Find the distance between two towns given train timings

Question

While practicing maths and starting to learning it, I found question this question:

A train running between two towns arrives at its destination 10 minutes late when it goes 40 miles per hour and 16 minutes late when it goes 30 miles per hour. The distance between the two towns is:

A. 720 miles
B. 12 miles
C. 8-6/7 miles
D. 12-7/7 miles
E. None of these

I am trying to solve it like this: 40 miles per hour, hours have 60 minutes, so 40 miles in 60 minutes, and it is ten minutes late. So one mile per minute is $40/60 = 0.66$, so miles in 10 minute is 6. So in 70 minutes it covers about 46 miles.

But how can I solve it further, to find the distance?

Answer 1

Let $d$ be the distance in miles, and $v$ the speed in mph of the train at which it arrives in time.

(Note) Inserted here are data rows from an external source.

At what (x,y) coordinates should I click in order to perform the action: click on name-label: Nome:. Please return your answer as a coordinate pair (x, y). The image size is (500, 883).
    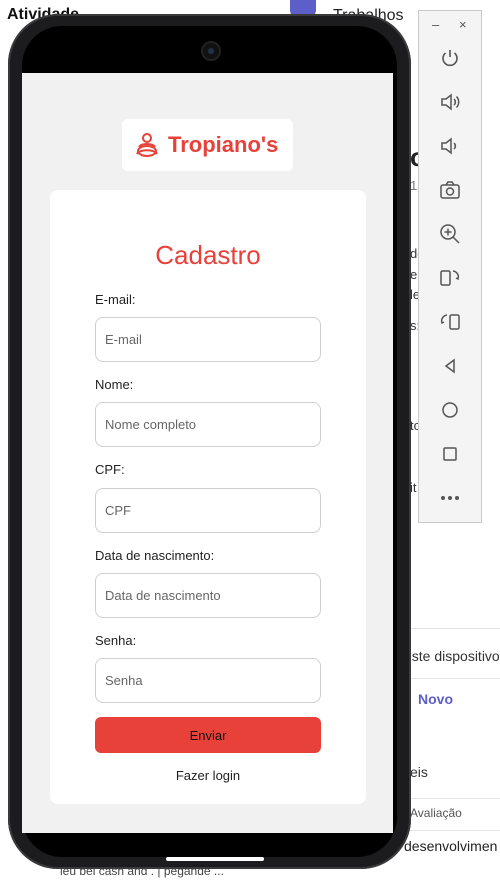
    Looking at the image, I should click on (114, 384).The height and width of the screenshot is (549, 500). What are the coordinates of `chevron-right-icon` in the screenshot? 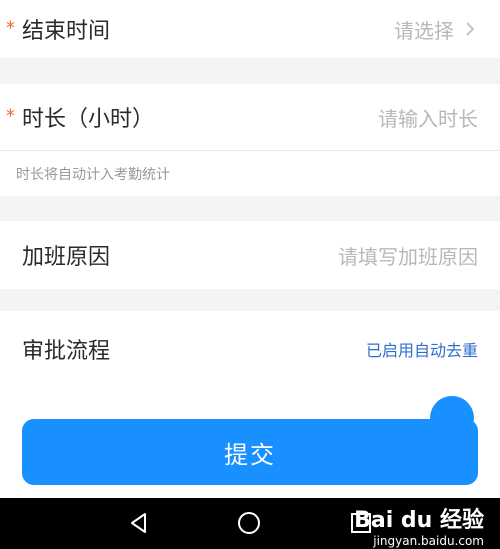 It's located at (470, 29).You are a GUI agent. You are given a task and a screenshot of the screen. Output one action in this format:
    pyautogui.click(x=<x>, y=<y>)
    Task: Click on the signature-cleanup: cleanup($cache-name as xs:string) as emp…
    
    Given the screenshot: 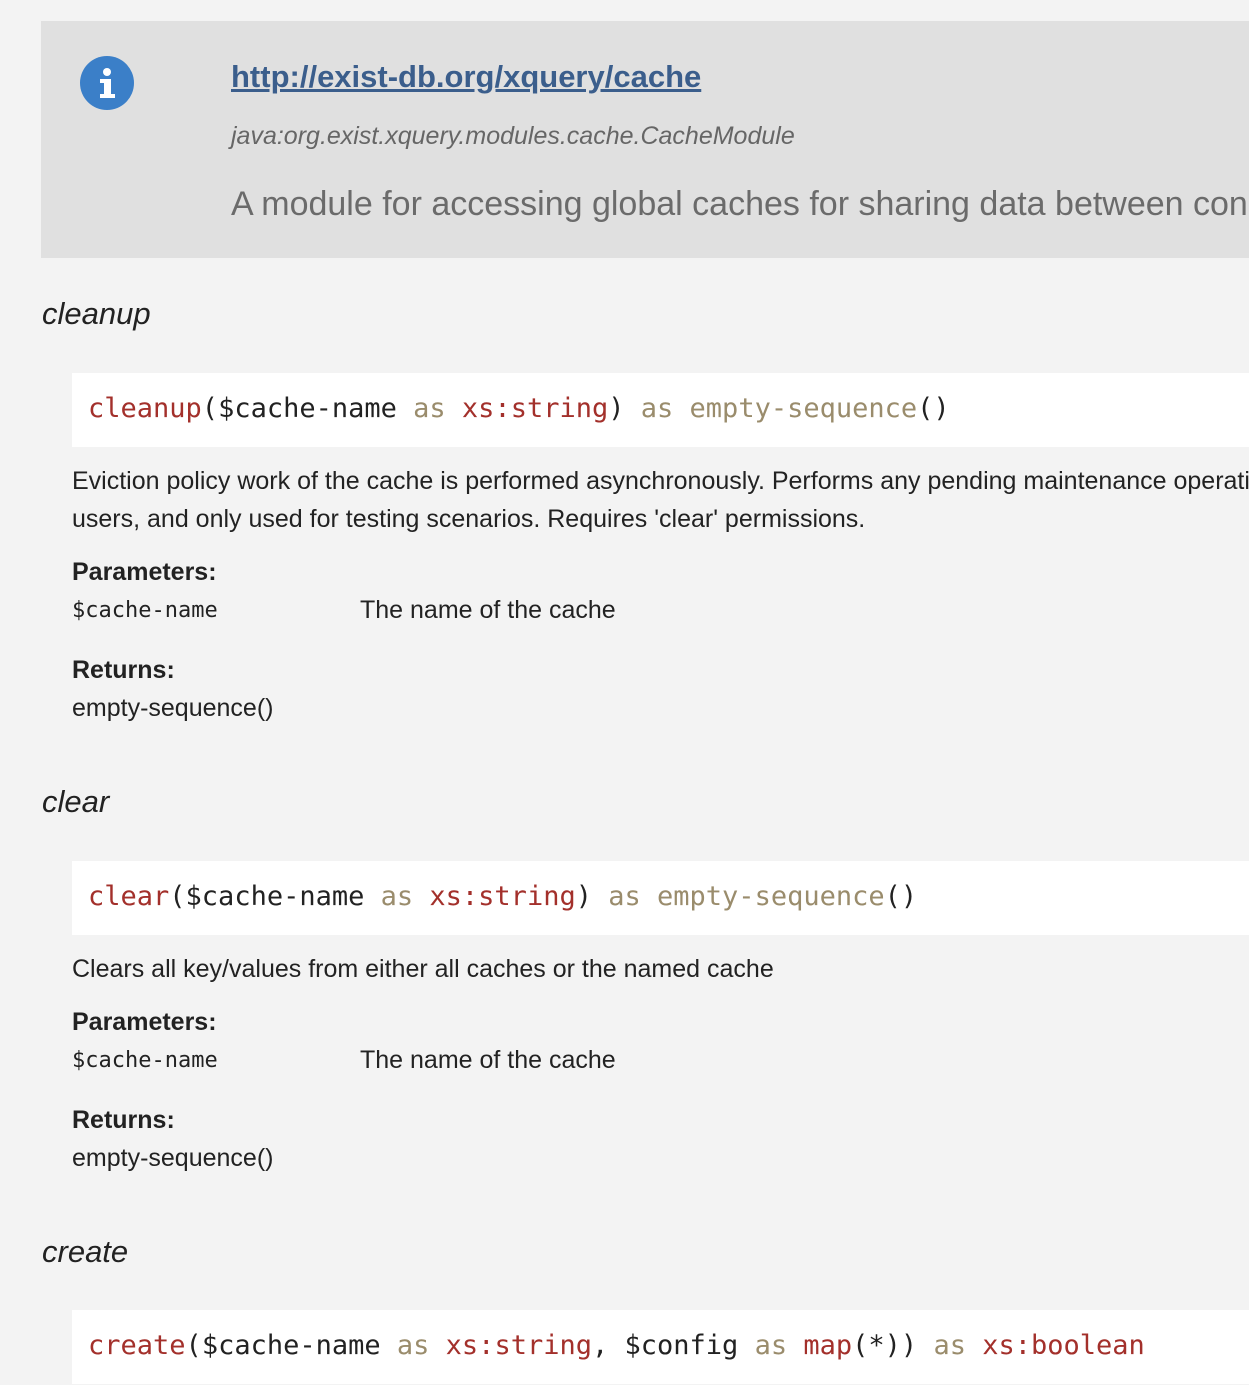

The time is the distance divided by speed. Now, use the fact that the train is $10$ minutes late (or $10/60$ hours late) when it goes $40$ mph: $$\frac{d}{40}=\frac dv+\frac{10}{60}$$

The first member is the time that the train spends in arriving at $40$ mph, and the second member is the time that it spends at speed $v$ plus $10$ minutes. They are equal, of course.

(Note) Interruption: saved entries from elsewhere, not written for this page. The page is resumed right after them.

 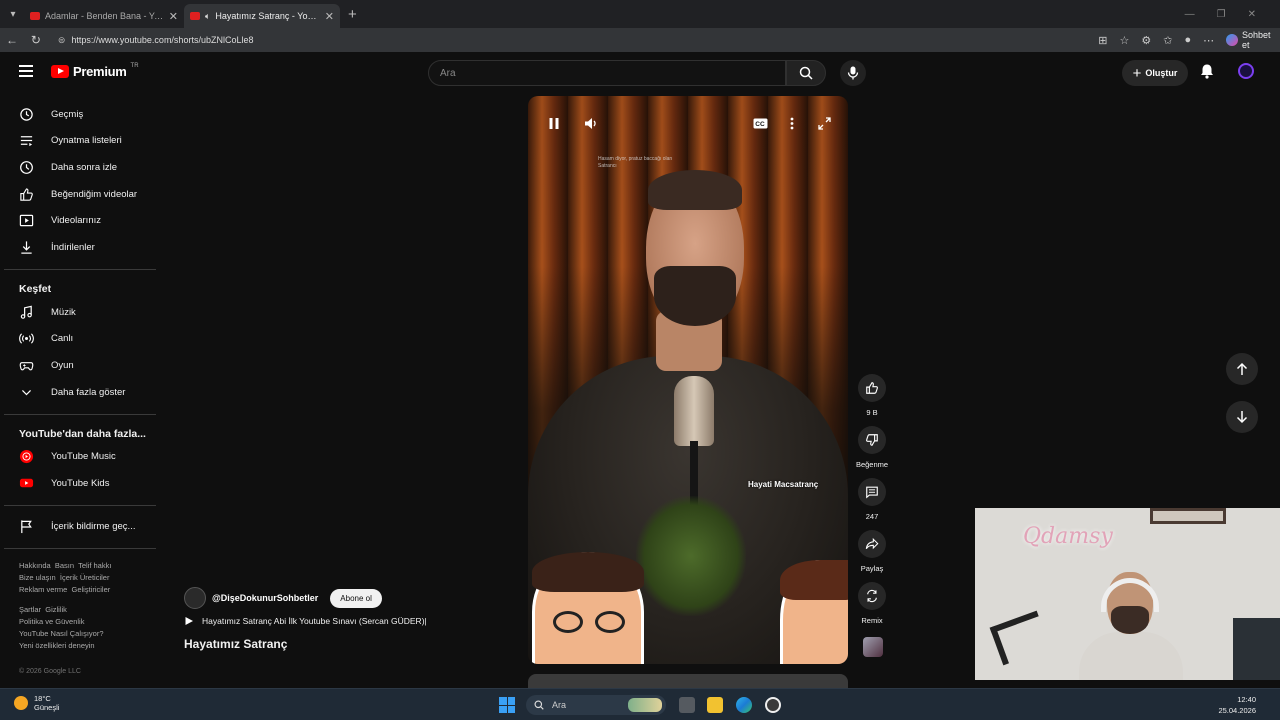 What do you see at coordinates (1162, 73) in the screenshot?
I see `create-label: Oluştur` at bounding box center [1162, 73].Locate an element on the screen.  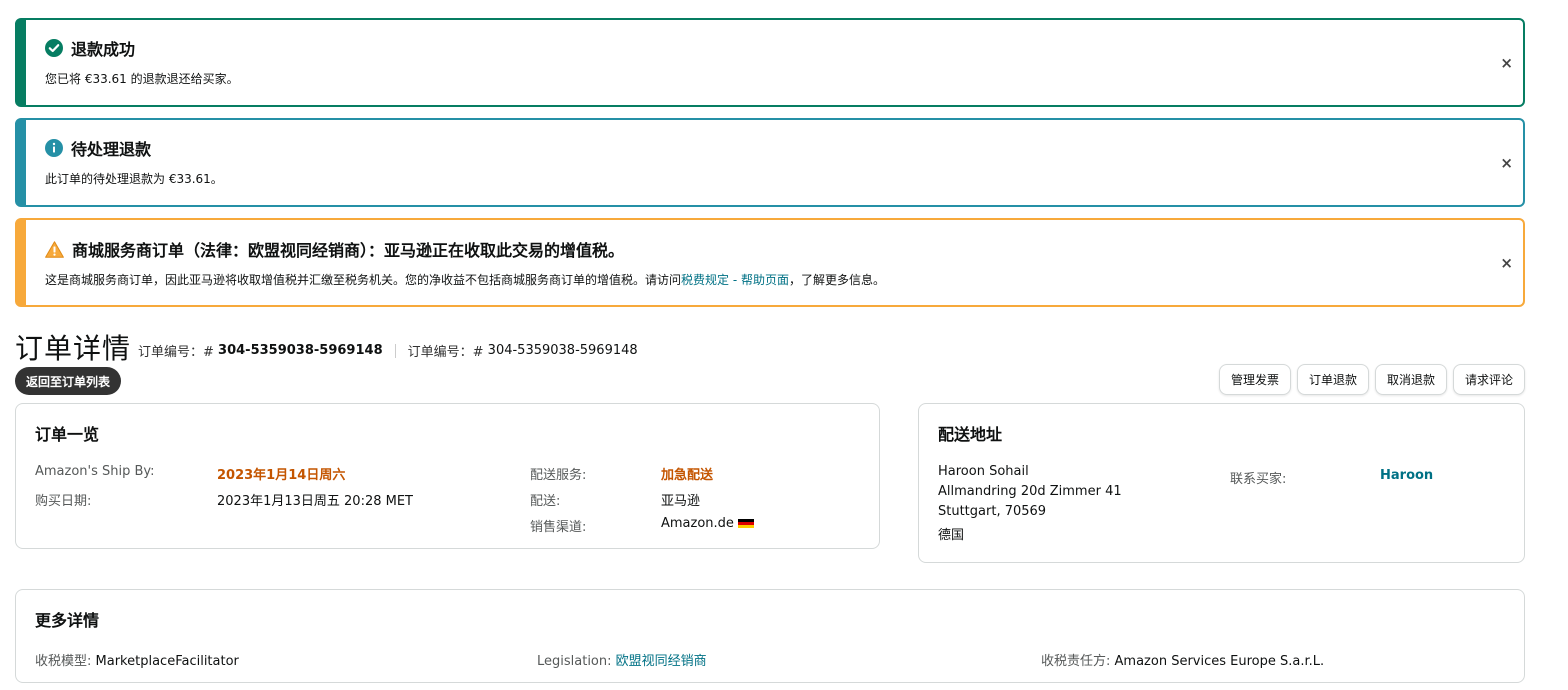
alert-title: 退款成功 is located at coordinates (90, 48). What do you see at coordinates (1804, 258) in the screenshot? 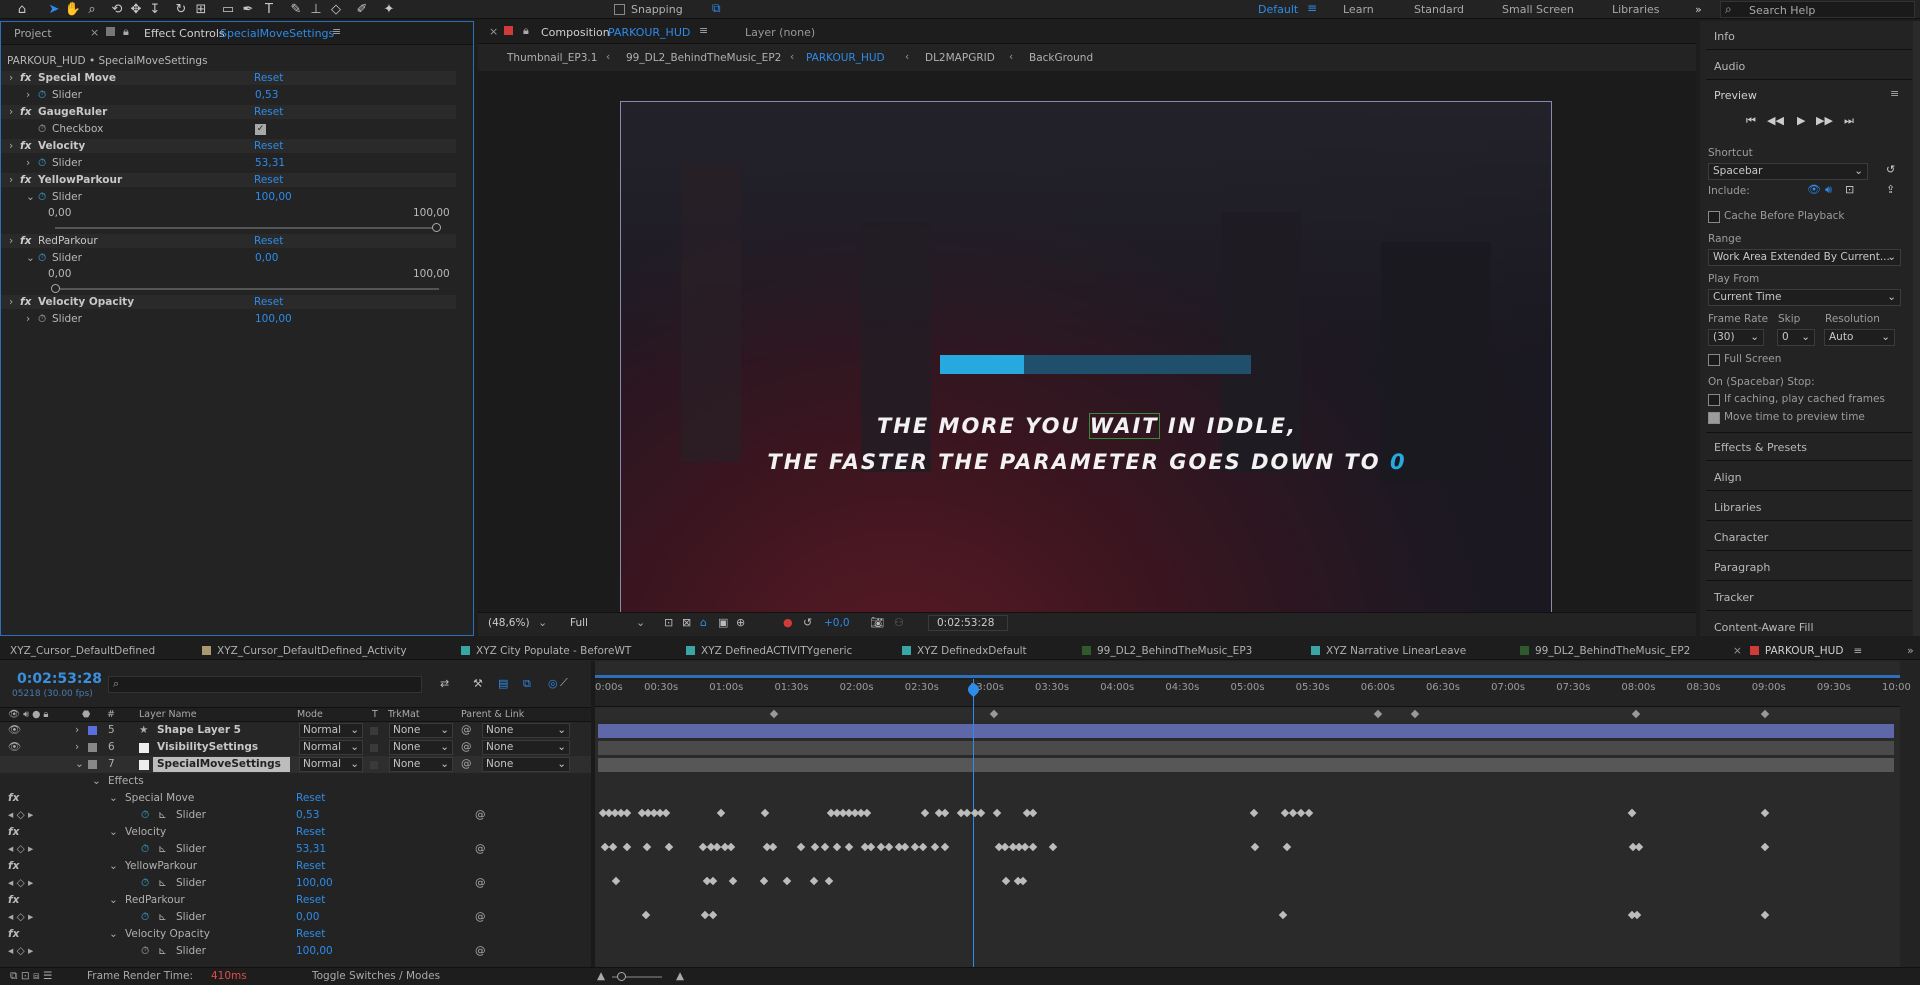
I see `range-dropdown: Work Area Extended By Current... ⌄` at bounding box center [1804, 258].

Now, write a similar equation for the other data, and solve the system.

Answer 2

Your approach might work, but the power of algebra is pretty helpful here.

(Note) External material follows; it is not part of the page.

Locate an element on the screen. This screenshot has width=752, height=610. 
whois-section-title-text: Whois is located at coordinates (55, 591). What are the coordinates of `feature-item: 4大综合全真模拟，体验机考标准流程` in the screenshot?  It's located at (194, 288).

Let $D = $ unknown distance between two towns, in miles

Then $D/40$ is the time, in hours, to travel between the towns at 40 mph, so

$T_1 = 60 * D/40$ is that time, in minutes.

Similarly,

$T_2 = 60 * D/30$ is the time, in minutes, for travelling at 30 mph.

The problem tells us that $T_2 = T_1 + 6$.

So $$ 60*D/40 + 6 = 60*D/30 \\ 60D + 40*6 = 40 * 60 * D/30 \\ 30*60*D + 30 * 40 * 6= 40 * 60 * D\\ 30*40*6 = 10*60*D \\ 1200*6 = 600 * D \\ 2 * 6 = D $$ so $D = 12$.

Answer 3

The basic equation is $d=v\cdot t$, where $d$ is the distance, $v$ the velocity and $t$ the time needed.

Let's say the train is scheduled to arrive after a duration $t_0$. Then, $d=40\mathrm{mph}(t_0+\frac{1}{6}\mathrm{h})=30\mathrm{mph}(t_0+\frac{16}{60}\mathrm{h})$. Solve this for $t_0$ and plug it in one of the $t_0$-equations and you're good.

Answer 4

Here's a fast method (in fact, it can be done mentally)

$60$ mph = $1$ minute/mi. and $40$ mph $= 1.5$ minute /mi.

A difference of $0.5$ min./mi increases delay by $6$ minutes,

thus distance $= 6/0.5 = 12$ mi.